As advogadas acrescentam que o Fundo de Catástrofe também colocará à disposição das empresas mais recursos e de forma mais rápida. Isso pode atrair mais seguradoras para o segmento. “A ideia é trazer mais eficiência para toda essa sistemática”, diz Danielle.
Rafaela Parra afirma que é necessário uma iniciativa do governo federal para tirar a lei do papel. “O que impede que isso seja feito, eu não sei”.
Quem deveria saber sobre
A reportagem do Canal Rural procurou os ex-ministros da Agricultura Blairo Maggi (governo Temer) e Kátia Abreu (governo Dilma),para entender em que pé estava o projeto durante suas gestões e por que ele não saiu do papel. Ambos decidiram não se manifestar.
Procurada pela reportagem, a gestão atual do Ministério da Agricultura se limitou a dizer que “esse projeto está em fase inicial de discussão”.

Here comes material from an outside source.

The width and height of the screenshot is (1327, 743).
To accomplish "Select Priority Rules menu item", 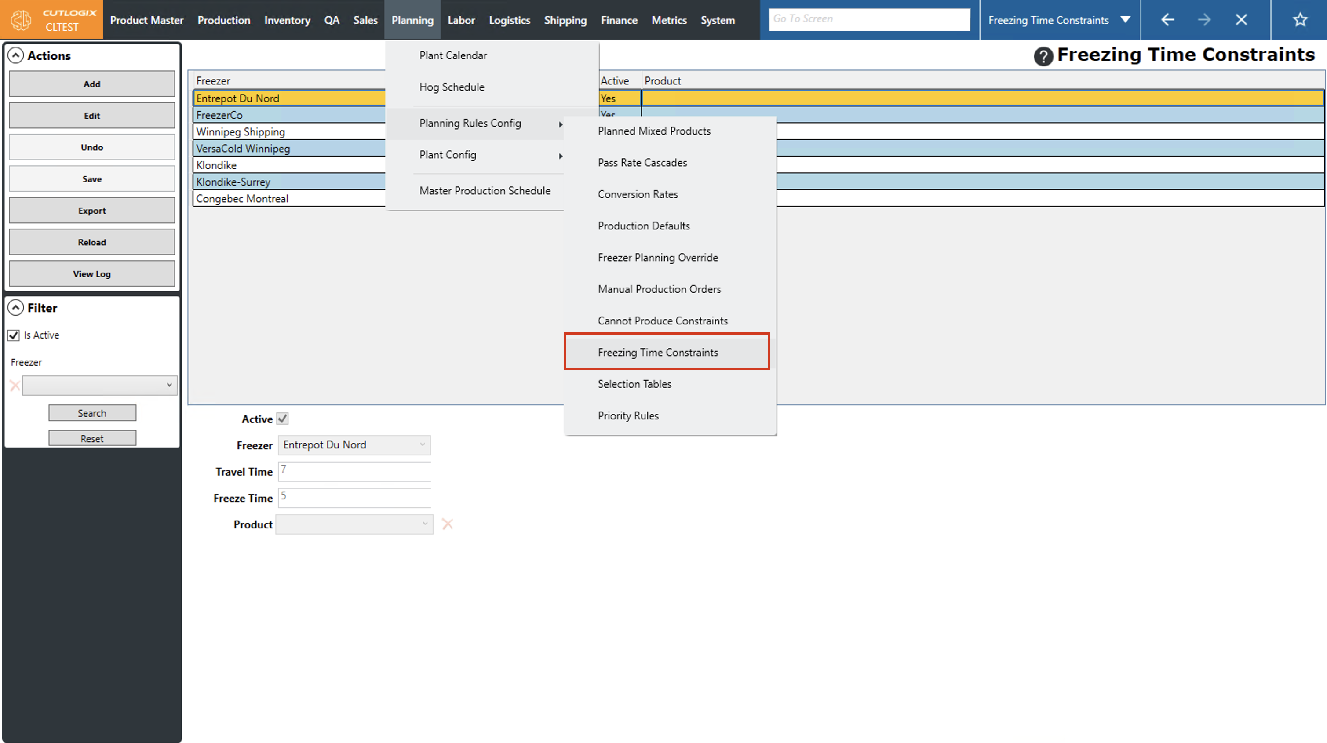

Segundo o ex-ministro Roberto Rodrigues, Tereza Cristina vem ampliando bastante os recursos para subvenção do seguro rural, mas este ano o trabalho foi limitado pelos gastos do governo federal com a pandemia da Covid-19.
Ele defende que o governo deve levar o Fundo de Catástrofe à frente porque é uma forma de fomentar o seguro rural e reduzir gastos com equalização de dívidas dos produtores rurais em anos de problemas climáticos. “Resolve o problema da renegociação que é penosa, e não é suficiente para todo mundo”, diz.
Rodrigues destaca ainda que quando um produtor quebra, toda a cadeia é afetada, desde as vendas insumos e máquinas agrícolas até os bancos e instituições que emprestaram crédito rural.
Enquanto isso, o agricultor sente na pele
O agricultor rural não é tolo. Ele sabe que as intempéries climáticas têm sido cada vez mais frequentes e que não dá para contar com a sorte sempre. Então por que o seguro rural não avança no Brasil? Segundo os produtores, porque muitas vezes não há recurso suficiente para todos.
O produtor Leonardo Waulczinski, de Itapejara D’Oeste (PR), conta que apenas 30% da área plantada na fazenda conta com seguro. Com o atraso da soja, ele resolveu dedicar uma área que iria para o milho segunda safra para o cultivo de feijão, mas por conta da escassez de recursos para quem se enquadra no Programa Nacional de Fortalecimento da Agricultura Familiar (Pronaf) ele conseguiu proteção para apenas 50% da lavoura de feijão. A safrinha de milho, por sua vez, está totalmente desprotegida.
E isso se dá em um ano bastante complicado, de acordo com o produtor. Choveu bem até janeiro, mas fevereiro e março tiveram chuvas abaixo do ideal, o que se repete agora em abril. “Estamos há cerca de 40 dias sem chuva. O solo está extremamente seco, e a planta está se entregando. Teremos sérios prejuízos”, diz.
“Eu queria aderir, mas falta recurso. Os órgãos tinham programado certos valores, mas como os preços dos insumos subiram, ultrapassou”, conta.